++++ Data for this exercise

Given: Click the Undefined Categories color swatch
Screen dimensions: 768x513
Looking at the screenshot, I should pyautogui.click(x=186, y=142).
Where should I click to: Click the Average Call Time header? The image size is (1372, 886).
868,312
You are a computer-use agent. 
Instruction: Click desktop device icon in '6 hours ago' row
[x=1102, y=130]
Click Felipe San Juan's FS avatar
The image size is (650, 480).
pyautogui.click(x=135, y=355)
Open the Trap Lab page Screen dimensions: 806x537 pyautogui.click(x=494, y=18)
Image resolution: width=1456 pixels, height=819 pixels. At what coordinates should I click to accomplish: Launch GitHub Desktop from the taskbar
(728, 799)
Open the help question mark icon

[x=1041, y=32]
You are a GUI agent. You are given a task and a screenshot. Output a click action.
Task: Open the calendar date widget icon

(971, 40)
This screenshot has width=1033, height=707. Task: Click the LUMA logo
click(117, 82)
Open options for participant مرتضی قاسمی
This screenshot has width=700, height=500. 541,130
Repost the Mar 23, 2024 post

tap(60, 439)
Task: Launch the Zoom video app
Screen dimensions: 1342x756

++++++++

Write out all of the records above again, substituting "Screen size" for each "Screen dimensions" and keeping everything else the same.

Given: Click the Undefined Categories color swatch
Screen size: 768x513
Looking at the screenshot, I should pyautogui.click(x=186, y=142).
Where should I click to: Click the Average Call Time header? The image size is (1372, 886).
868,312
You are a computer-use agent. 
Instruction: Click desktop device icon in '6 hours ago' row
[x=1102, y=130]
Click Felipe San Juan's FS avatar
The image size is (650, 480).
pyautogui.click(x=135, y=355)
Open the Trap Lab page Screen size: 806x537 pyautogui.click(x=494, y=18)
Image resolution: width=1456 pixels, height=819 pixels. At what coordinates should I click to accomplish: Launch GitHub Desktop from the taskbar
(728, 799)
Open the help question mark icon

[x=1041, y=32]
You are a GUI agent. You are given a task and a screenshot. Output a click action.
Task: Open the calendar date widget icon

(971, 40)
This screenshot has width=1033, height=707. Task: Click the LUMA logo
click(117, 82)
Open options for participant مرتضی قاسمی
This screenshot has width=700, height=500. 541,130
Repost the Mar 23, 2024 post

tap(60, 439)
Task: Launch the Zoom video app
Screen size: 1342x756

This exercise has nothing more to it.